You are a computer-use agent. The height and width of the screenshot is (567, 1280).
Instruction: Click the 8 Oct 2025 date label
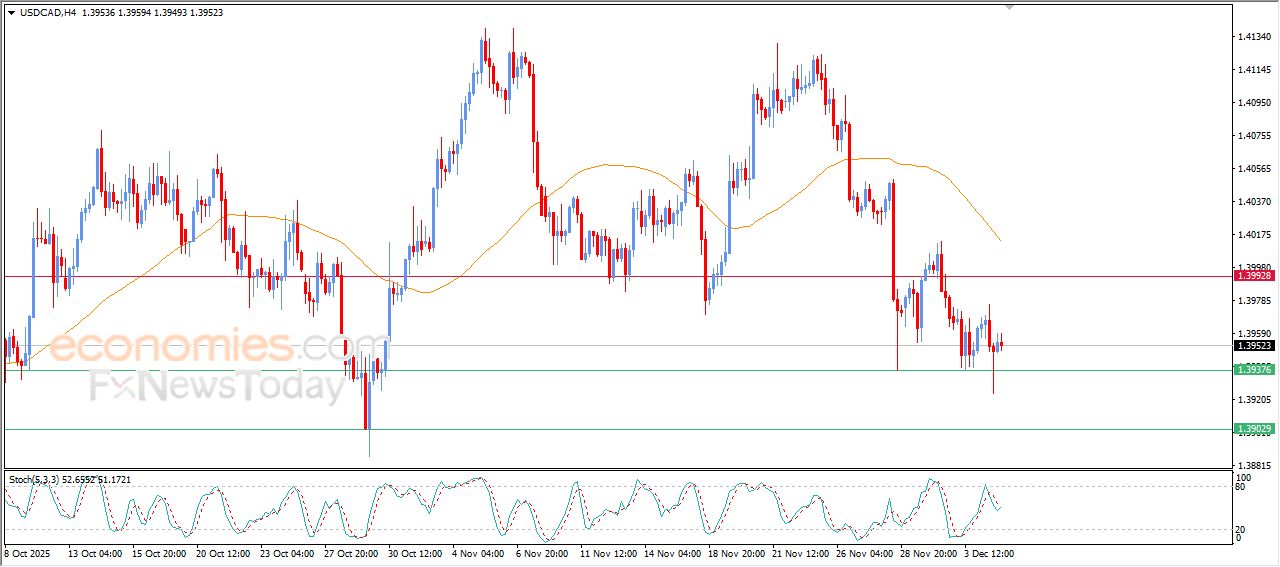tap(26, 552)
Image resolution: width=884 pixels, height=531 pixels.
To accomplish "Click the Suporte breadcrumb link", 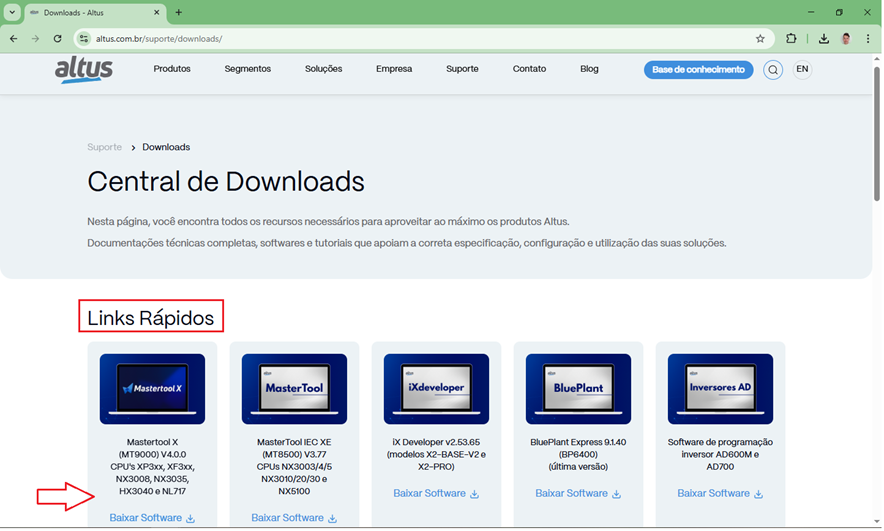I will coord(104,148).
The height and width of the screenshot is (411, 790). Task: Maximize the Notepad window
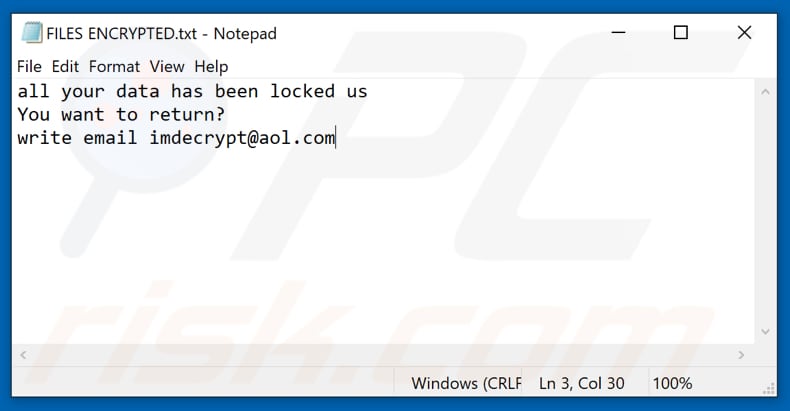pyautogui.click(x=681, y=33)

## [GOAL]
Please render the listing, from the line containing "The height and width of the screenshot is (411, 790)." through the end, as a Markdown table with the columns Row and Line. Include both ends, skip blank lines, and leave out the pictures.

## [ANSWER TO THIS EXERCISE]
| Row | Line |
|---|---|
| 1 | The height and width of the screenshot is (411, 790). Task: Maximize the Notepad window |
| 2 | pyautogui.click(x=681, y=33) |